HRRRv4 upgrade _June_ (now November) 2020 (also RAP to v5)

Jeff Duda

site owner, PhD
Staff member
Site owner
Supporter
Joined
Oct 7, 2008
Messages
3,791
Location
Denver, CO
Quick brief:

Various NWS regional centers and science offices approved the proposed upgrades to the HRRR model at the science level in December 2019. Therefore, the upgrade of HRRR from its current version (v3, since June 2018) to version 4 is on-time and currently scheduled to become operational on 2 June 2020 (yes, towards the end of chase season). The remaining obstacles are a combination of procedural/bureaucratic & computational in nature, and thus are beyond the level of anything scientific or of forecast performance.

Some of the bigger system enhancements for this upgrade include:
-More accurate initial conditions from using a storm-scale ensemble component (HRRRDAS) to initialize each forecast (actually, the ensemble mean will be used); previous versions initialized off of the RAP
-Improved data assimilation through the use of storm-scale (HRRRDAS) background error covariances in the hybrid 3DVar-EnKF formulation, which should make better use of observations and further improve ICs; previous versions used coarser ensemble error covariances
-Increased forecast lengths (forecasts every 6th hourly cycle will go out to 48 hours); the other cycles may go out to 21 or 24 hours, but I can't remember that for sure.
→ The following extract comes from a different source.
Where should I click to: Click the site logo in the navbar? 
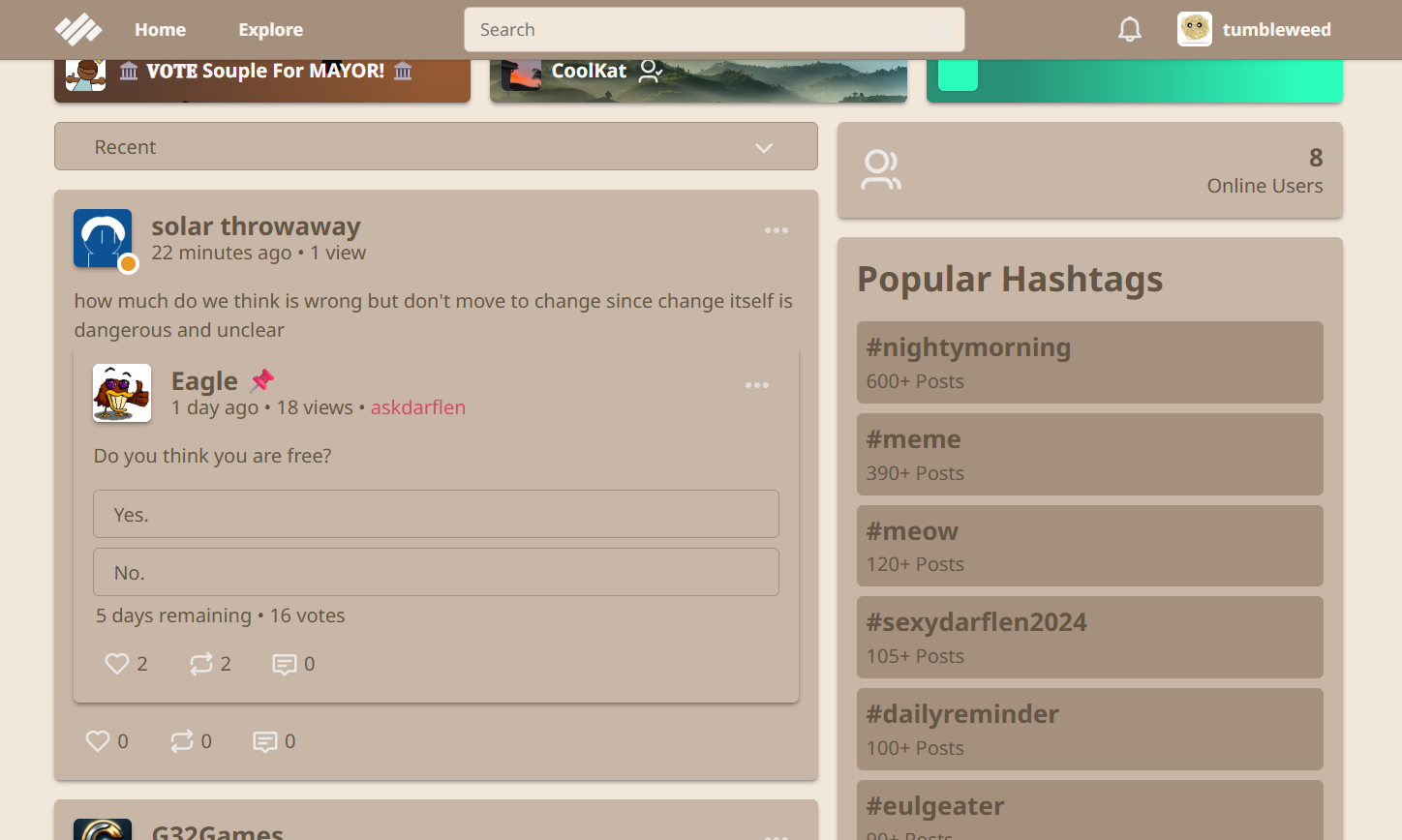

As far as storm chasers are concerned, there are a limited number of changes that you will probably notice:
-Previous versions of HRRR have been too aggressive with mixing out the PBL during the day, thus usually resulting in higher afternoon temps/lower afternoon dewpoints, higher LCLs, and greater propensity to falsely initiate storms. Through the improvement related to handling sub-grid clouds in the PBL scheme, this tendency has been completely eliminated, and in fact has been slightly overcorrected. HRRRv4 will likely exhibit a slight cool and moist bias during the afternoon, and has shown a slight tendency to have delayed CI near the dryline on weakly-forced convective days. For synoptically forced events, it should be pretty damn good on timing.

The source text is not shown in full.